Extract:
*** Begin section ***

New machine learning model fills in missing information about our individual cells
UBC Computer Science researchers create new artificial intelligence model to help scientists integrate and generate new multiomics data
With technological advances in the last decade, scientists can now probe individual cells in our bodies at different levels to understand how they function and work together. For example, some techniques give us information about the genes in our DNA, while other techniques give us information about gene activity or how tightly packed different regions of our genome are.
While each of these separate methods tells us detailed, in-depth information about our cells, researchers can also use a combined approach, known as “multiomics,” which probes cells at multiple levels simultaneously. This approach gives us a bigger picture of how our cells function and what happens to different cells as we age or experience different health conditions. However, data from multiomics experiments are complex, making it challenging for scientists to integrate the data to uncover patterns in our biology. Conducting these experiments is also expensive, so multiomics data are sparse.
To get both breadth and depth of information from individual cells, UBC Computer Science researchers used machine learning to integrate data from separate methods to mimic a multiomics approach in a new study, published in Cell Reports Methods. Their deep learning model, scPairing, learns from existing multiomics data and generates new artificial data from unimodal data, or data from these separate methods, by pairing cells together.
"scPairing presents an opportunity to leverage the wealth of unimodal single-cell data to generate high-quality artificial multiomics data,” says Jeffrey Niu, first author of the study and Ph.D. student in UBC’s Department of Computer Science. “This approach can help us discover new and important relationships in individual cells.”

*** End section ***

Exercise A:
Translate this sentence from the scPairing article into Spanish: "Conducting these experiments is also expensive, so multiomics data are sparse."
Exercise B:
Carry the scPairing article forward, starting after its final sentence.
The material that follows comes from a separate source.

Collected material:
*** Begin section ***

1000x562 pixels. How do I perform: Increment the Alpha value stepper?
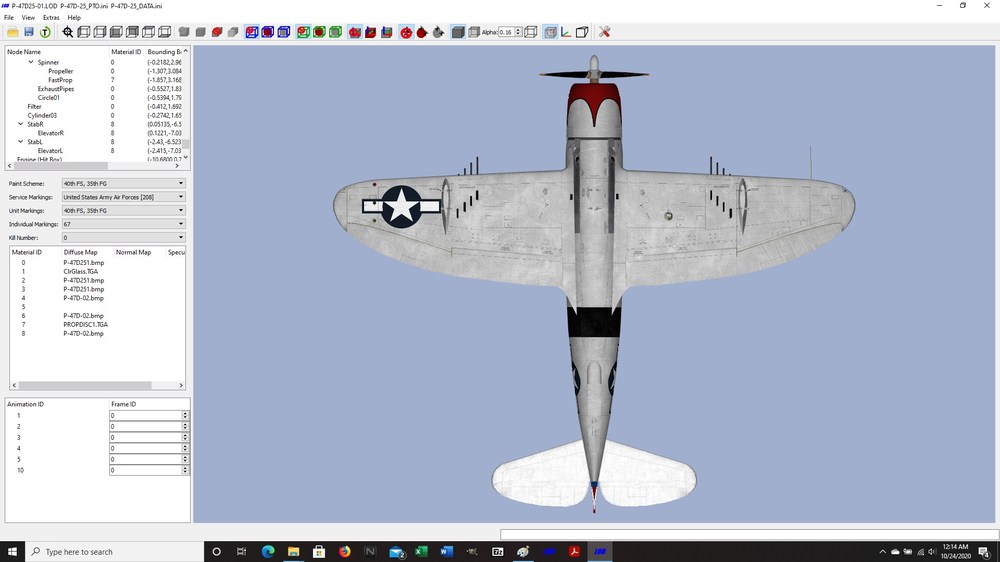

*** End section ***

Answer box A:
Realizar estos experimentos también es costoso, por lo que los datos multiómicos son escasos.

Answer box B:
Their new model is based on a type of deep learning model called variational autoencoders, which compresses and then reconstructs the data, picking out the most important features and discarding the irrelevant ones — similar to having several bags of mixed Halloween treats and picking out the chocolates while discarding the candy corn and peanuts. Variational autoencoders can reconstruct data and fill in missing information or fix the corrupted parts of files — in this case, adding different types of candy bars that may be missing in different treat bags.
The researchers tested scPairing on fifteen datasets, using the model to generate multiomics data for different types of cells with limited data, including human retinal cells, a rare type of immune cell and kidney cancer cells.
“Our model allows us to widen the scope and scale of what we can study in terms of our genome, transcriptome, epigenome, and more, ultimately providing new insights into fundamental biological processes and diseases,” said Dr. Jiarui Ding, Assistant Professor in UBC’s Department of Computer Science and senior author of the study.